Educators are always looking for more effective ways to transmit the fundamental concepts that underlie the manipulation of numbers.
When many of today's adults were young learners, the teaching of basic arithmetic relied on a mostly inflexible system in which one had to keep up or possibly forever lag behind.
Not so today.
The teaching of arithmetic principles at Maimonides Jewish Day School, for example, demonstrates a new approach that allows students to advance at a pace that matches their ability and minimizes the risk of their being left behind and never learning some important fundamentals.
Trish Jenkins teaches kindergarten and first grade at Maimonides. Each of her students has a contract for learning a small set of arithmetic principles.
Each contract includes packets of things. It's a hands-on contract and a hands-on learning experience.

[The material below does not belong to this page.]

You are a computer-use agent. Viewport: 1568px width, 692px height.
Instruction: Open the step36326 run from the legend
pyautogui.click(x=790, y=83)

For example, one packet in one contract contains five red beans. The student works on assembling the beans in various combinations of 5: 2+3, 4+1, 5+0.
"They physically understand what they are doing through hands-on manipulation," said Jenkins.
The individual contracts allow each student to work at their own pace and not move on to another packet until they are ready.
School Director Devorah Wilhelm summed up the concept.
"The class caters to the gifted, the average and the ones who may have difficulty," she said.
When Jenkins' students move up to the second and third grades, her colleague Julie Kessluk builds on the concepts taught by Jenkins.
"We're working on area and perimeter now," said Kessluk. "They're taking the basic concepts and computations and applying them to real-world situations," which she said helps to develop critical thinking, a skill that state testing of students attempts to assess.
At this stage, the teaching of arithmetic transcends mere numbers and becomes important in the development of sophisticated thought processes.
Wilhelm elaborated.
"They (the state testers) want to see the processes (employed by the child)," she said.
So at Maimonides they make sure the child has the opportunity to really understand the processes.
"We've looked at the whole child," said Wilhelm.
"The individual contracts allow the children to work at their individual level," said Kessluk. "When they are ready to move on, they can."